Stored data:
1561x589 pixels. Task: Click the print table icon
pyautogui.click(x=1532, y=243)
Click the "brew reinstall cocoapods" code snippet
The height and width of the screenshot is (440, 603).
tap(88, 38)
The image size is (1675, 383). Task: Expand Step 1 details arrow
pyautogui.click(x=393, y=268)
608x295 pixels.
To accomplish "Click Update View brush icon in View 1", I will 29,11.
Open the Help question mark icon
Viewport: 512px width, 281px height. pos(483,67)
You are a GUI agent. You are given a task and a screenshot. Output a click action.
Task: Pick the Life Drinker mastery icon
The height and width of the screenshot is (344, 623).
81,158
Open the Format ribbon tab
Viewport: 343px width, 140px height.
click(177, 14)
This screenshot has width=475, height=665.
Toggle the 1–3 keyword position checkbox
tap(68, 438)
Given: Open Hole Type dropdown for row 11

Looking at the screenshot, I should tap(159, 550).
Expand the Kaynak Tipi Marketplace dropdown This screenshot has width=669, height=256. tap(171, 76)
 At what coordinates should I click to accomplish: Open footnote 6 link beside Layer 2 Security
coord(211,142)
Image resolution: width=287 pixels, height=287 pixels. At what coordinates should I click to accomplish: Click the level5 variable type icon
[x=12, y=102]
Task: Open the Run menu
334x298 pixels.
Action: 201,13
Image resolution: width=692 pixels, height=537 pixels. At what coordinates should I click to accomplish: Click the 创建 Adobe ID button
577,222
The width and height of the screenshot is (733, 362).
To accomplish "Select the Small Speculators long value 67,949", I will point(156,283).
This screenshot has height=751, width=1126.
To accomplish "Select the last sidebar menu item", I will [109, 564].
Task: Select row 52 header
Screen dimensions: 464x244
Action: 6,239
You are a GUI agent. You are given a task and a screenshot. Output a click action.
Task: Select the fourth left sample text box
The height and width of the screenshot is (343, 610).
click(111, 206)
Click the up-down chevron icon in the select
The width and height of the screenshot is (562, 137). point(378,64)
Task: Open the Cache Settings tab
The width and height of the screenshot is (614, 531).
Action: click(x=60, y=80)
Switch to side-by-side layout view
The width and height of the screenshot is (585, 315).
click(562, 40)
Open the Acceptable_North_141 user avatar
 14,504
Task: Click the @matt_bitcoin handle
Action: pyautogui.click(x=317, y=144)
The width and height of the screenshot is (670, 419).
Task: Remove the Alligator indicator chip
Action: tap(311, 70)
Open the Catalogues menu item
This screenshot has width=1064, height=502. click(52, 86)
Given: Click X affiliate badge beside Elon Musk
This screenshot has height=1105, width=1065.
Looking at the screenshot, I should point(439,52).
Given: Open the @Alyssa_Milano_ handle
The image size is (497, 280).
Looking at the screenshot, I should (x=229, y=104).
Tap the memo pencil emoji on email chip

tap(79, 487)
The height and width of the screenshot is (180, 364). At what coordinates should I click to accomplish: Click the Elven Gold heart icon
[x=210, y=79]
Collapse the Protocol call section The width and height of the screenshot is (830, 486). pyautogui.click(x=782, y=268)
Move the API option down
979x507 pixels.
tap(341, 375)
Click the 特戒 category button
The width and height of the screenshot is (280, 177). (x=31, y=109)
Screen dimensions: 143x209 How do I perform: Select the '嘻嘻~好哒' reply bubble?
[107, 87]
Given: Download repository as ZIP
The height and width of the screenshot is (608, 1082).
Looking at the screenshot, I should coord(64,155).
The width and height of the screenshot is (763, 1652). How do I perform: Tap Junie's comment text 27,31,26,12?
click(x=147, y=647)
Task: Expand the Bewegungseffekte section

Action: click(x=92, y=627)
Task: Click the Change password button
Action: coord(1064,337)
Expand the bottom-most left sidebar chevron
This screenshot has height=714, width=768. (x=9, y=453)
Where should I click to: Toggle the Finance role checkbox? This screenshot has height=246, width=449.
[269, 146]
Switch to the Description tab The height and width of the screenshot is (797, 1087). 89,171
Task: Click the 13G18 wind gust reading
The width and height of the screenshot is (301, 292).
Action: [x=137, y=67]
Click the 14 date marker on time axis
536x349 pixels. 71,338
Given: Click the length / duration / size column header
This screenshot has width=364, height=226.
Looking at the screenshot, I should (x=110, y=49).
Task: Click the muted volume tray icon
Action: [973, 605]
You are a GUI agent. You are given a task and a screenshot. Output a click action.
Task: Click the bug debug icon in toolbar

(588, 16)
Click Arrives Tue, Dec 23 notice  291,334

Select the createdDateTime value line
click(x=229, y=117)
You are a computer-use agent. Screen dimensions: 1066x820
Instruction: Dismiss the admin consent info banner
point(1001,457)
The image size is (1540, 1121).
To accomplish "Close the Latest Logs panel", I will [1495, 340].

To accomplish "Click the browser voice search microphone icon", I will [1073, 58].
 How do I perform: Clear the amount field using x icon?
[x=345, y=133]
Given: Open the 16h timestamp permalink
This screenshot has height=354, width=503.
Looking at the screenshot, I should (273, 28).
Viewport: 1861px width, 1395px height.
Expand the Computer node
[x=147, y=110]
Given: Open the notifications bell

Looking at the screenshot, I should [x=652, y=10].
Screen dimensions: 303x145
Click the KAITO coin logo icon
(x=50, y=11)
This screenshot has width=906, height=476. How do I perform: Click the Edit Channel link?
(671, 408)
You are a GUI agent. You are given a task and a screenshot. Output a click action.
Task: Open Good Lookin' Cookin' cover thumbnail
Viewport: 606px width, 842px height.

ASSIGNMENT:
Whenever a line in the records contains the word "Switch", copy that line.

RESPONSE BOX:
Switch to side-by-side layout view
Switch to the Description tab The height and width of the screenshot is (797, 1087). 89,171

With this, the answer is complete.